Source : L’Express

La victoire des talibans a été concédée par le président afghan dimanche, laissant le mouvement islamiste prendre le pouvoir dans le pays et y imposer sa loi.

C’est un tournant dans l’Histoire du pays. Après 20 ans de guerre en Afghanistan, les talibans ont pris le pouvoir et sont entrés à Kaboul dimanche, ne laissant d’autre choix au président en place, Ashraf Ghani que de fuir le pays et déclarer sa défaite face au groupe islamiste. Un changement radical en termes de politique, qui a des conséquences inévitables sur le quotidien des Afghans.  

Si nombre d’entre eux, et notamment ceux qui ont collaboré avec les pays étrangers comme la France ou les Etats-Unis, tentent de migrer en dehors du pays pour échapper à la domination talibane, beaucoup d’habitants sont déjà exposés aux lois islamistes restrictives de libertés dans certains territoires pris par le groupe depuis mai et le début du retrait des troupes américaines.

Il y souffle comme un vent venu des années 90, quand, entre 1996 et 2001, les talibans régnaient déjà sur l’Afghanistan et y imposaient la charia. Aujourd’hui, le programme politique est clair et a été rappelé aux journalistes américains à Kaboul, rapporte la correspondante Laurence Haïm : interdiction d’avorter, mariage homosexuel interdit, rejet de la science, pas de vaccin – ce qui fait craindre le retour de la polio dans le pays -, pas de séparation de l’Eglise et de l’Etat, et la religion enseignée dans les écoles. 

L’éducation en danger

Plusieurs régions déjà sous emprise du mouvement islamiste témoignent de ce qui sera sans doute appliqué à l’ensemble du territoire afghan. « Des centaines d’écoles ferment dans les zones administrées par les talibans. Un grand changement se profile, ils vont s’orienter vers des écoles coraniques », raconte ainsi à Ouest-France Victoria Fontan, rectrice de l’Université américaine d’Afghanistan et spécialisée dans l’éducation, dans des pays en crise. Selon elle, « non, les talibans n’ont pas changé de visage. Ils sont encore plus féroces. L’un de leur moteur, c’est la fracture sociale qui scinde la société afghane en deux. »  

Même si le groupe islamiste a déclaré qu’il n’était plus opposé à l’éducation des filles, la crainte est grande pour les défenseurs des droits des femmes que l’éducation des femmes soit une fois de plus complètement refusée. « Je sais que les talibans ne permettront pas aux filles d’étudier à l’école, affirme à la BBC Shahla, enseignante à l’université de Kaboul. Même maintenant, quand ils prennent le contrôle d’un district, la première chose qu’ils font est de fermer les écoles de filles. » 

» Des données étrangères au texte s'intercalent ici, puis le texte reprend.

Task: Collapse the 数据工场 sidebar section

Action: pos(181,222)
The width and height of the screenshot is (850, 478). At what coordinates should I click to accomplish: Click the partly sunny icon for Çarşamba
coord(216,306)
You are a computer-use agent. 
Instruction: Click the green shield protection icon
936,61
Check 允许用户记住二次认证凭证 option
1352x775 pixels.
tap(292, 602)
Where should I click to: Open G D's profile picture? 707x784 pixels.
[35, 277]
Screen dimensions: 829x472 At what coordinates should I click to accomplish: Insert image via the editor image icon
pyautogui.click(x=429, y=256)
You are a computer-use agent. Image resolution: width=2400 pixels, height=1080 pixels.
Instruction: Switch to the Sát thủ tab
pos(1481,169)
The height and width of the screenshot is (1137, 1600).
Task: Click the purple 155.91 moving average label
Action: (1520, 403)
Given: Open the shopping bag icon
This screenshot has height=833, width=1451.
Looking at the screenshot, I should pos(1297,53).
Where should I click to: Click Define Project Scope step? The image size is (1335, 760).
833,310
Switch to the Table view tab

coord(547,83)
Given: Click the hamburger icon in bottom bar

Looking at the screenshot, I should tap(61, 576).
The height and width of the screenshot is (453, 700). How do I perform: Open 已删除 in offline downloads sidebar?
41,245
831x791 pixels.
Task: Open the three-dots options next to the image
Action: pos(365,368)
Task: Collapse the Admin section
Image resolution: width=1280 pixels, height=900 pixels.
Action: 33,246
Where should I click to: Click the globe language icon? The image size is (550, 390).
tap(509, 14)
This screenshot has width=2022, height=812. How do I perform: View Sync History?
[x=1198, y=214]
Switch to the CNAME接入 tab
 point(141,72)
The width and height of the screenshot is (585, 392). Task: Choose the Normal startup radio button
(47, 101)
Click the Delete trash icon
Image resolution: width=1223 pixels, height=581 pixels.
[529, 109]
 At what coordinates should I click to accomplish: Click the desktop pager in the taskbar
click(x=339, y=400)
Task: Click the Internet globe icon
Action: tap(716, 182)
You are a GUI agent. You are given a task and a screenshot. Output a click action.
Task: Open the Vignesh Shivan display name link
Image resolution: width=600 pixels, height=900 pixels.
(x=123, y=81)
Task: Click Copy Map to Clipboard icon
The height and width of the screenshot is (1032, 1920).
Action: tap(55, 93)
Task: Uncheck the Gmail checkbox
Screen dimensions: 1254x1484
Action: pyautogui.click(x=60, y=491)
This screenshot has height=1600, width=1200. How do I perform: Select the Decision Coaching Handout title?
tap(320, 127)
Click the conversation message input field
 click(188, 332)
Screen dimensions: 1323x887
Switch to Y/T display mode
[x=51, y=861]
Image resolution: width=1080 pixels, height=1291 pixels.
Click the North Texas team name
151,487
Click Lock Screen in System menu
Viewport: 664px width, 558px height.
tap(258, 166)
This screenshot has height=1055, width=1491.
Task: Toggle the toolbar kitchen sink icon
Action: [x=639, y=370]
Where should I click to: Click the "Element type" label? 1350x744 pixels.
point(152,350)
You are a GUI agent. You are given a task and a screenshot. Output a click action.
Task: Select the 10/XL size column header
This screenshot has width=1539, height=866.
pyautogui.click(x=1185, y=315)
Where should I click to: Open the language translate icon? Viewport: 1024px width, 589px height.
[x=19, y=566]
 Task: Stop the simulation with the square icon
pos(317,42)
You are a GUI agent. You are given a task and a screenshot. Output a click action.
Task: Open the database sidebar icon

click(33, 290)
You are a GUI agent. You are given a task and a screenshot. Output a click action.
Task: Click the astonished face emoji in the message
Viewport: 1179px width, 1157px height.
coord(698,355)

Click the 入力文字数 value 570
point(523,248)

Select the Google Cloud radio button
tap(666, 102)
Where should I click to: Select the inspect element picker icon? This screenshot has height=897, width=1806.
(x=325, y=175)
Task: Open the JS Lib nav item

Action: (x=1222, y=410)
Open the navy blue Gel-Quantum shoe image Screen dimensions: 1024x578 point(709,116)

Au vu de la situation, il est compliqué d’avoir une vision claire de ce qu’il se passe dans les zones contrôlées par les talibans. Mais on sait que « dans certains endroits, les filles sont autorisées à aller à l’école jusqu’à l’âge de 7 ans, mais pas au-delà », explique Martine van Bijlert, membre de l’Afghan Analyst Network dans son rapport sur les femmes afghanes relayé par franceinfo.  

En mai dernier, le président afghan Ashraf Ghani, désormais en exil, a accusé les talibans d’avoir perpétré une attaque contre une école de jeunes filles à Kaboul, tuant plus de 50 personnes, dont une majorité de lycéennes. De leur côté, les talibans ont nié toute implication, affirmant ne pas avoir commis d’attentats à Kaboul depuis février 2020. 

Les droits des femmes bafoués

Ce démenti ne rassure toutefois pas les femmes présentes sur place, dont plusieurs ont manifesté leur crainte, les armes à la main, début juillet à Kaboul. « Il y avait des femmes qui voulaient juste inspirer les forces de sécurité, juste symboliquement, mais beaucoup d’autres étaient prêtes à aller sur les champs de bataille », contre les talibans a raconté au Guardian Halima Parastish, cheffe de la direction des femmes à Ghor et l’une des marcheuses.  

Car elles ne sont pas dupes. A Kaboul, avant l’arrivée inévitable des talibans dans la capitale, des affiches représentant des femmes étaient repeintes dans les rues, selon une image capturée par Lotfullah Najafizada, directeur de TOLOnews TV, première chaîne d’information en Afghanistan.